**SUPPLIED PASSAGE**:
-- Opening Marker --
Be sure to check the foreign embassy of the country you're traveling to, or passing through, to learn which prescription drugs are permitted or illegal in the country.
Bring photocopies of your prescriptions, packed separately from your medicine, and note the generic drug name. Always pack your medicine, in its prescription bottles, in your carry-on bag. If you need to use syringes, make sure that you have a letter from your doctor. Always declare the syringes before you go through security.
Pack more than enough medicine to last your trip, as it may be difficult to get your prescription filled abroad.
4. Register your trip
One option, especially if you’re traveling outside industrial countries or to remote areas, is to register online with the U.S. Department of State, and enter your itinerary. In case of an emergency, the U.S. government will know about your presence in the country and where to contact you. Also, if specified that your travel information can be shared with third parties, your family and friends can contact the Department of State to locate you if necessary. Registration is free.
5. Stock your wallet
Choose one or two credit cards to take with you, and call the issuers shortly before you leave to inform them of which countries you will be visiting. Otherwise, your credit card could be denied, as the issuer may find the international activity suspicious. However, do remove unnecessary items, such as any cards that you don’t plan to use on your trip.
Traveler’s checks are no longer universally accepted, and you may have trouble using them in many countries, especially the developing ones. Instead, use your bank card to withdraw money from ATMs, which can be found in even the most exotic destinations. Memorize your numeric PIN, as many ATM keypads will not display the numbers and letters we use, or they may be placed differently on the keypad. Generally, your most favorable exchange rate will be through the ATM, although most companies will charge a transaction fee.
-- Closing Marker --
**DATASET RECORDS**:
-- Opening Marker --
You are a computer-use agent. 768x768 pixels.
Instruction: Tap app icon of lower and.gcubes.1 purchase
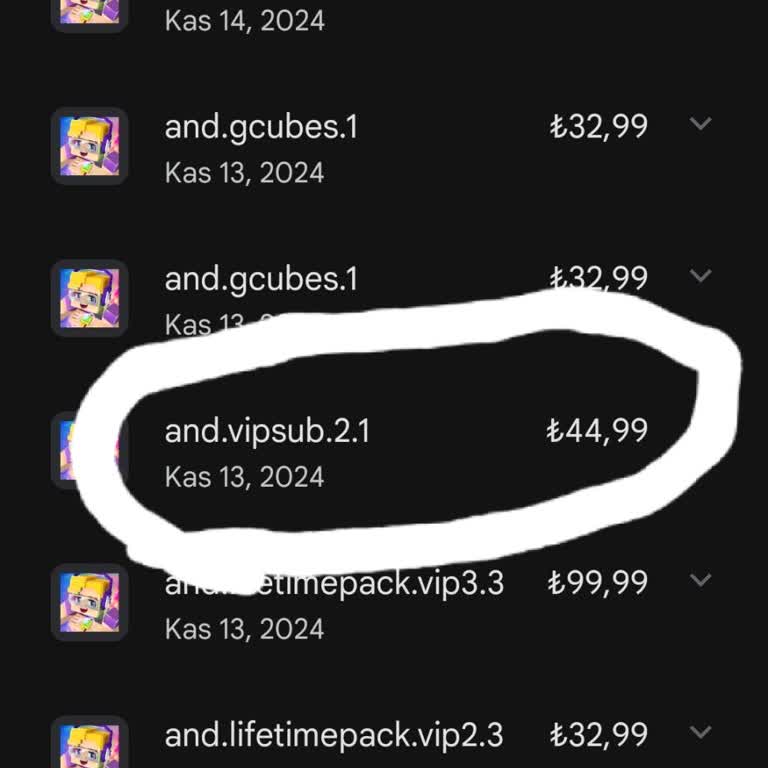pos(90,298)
-- Closing Marker --
-- Opening Marker --
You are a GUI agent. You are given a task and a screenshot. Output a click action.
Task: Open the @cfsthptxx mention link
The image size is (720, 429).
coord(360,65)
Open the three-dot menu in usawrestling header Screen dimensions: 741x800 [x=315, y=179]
-- Closing Marker --
**DIRECTIONS FOR THIS TASK**: In the travel tips, what must be declared before going through security?

**EXERCISE SOLUTION**: Syringes must be declared before going through security.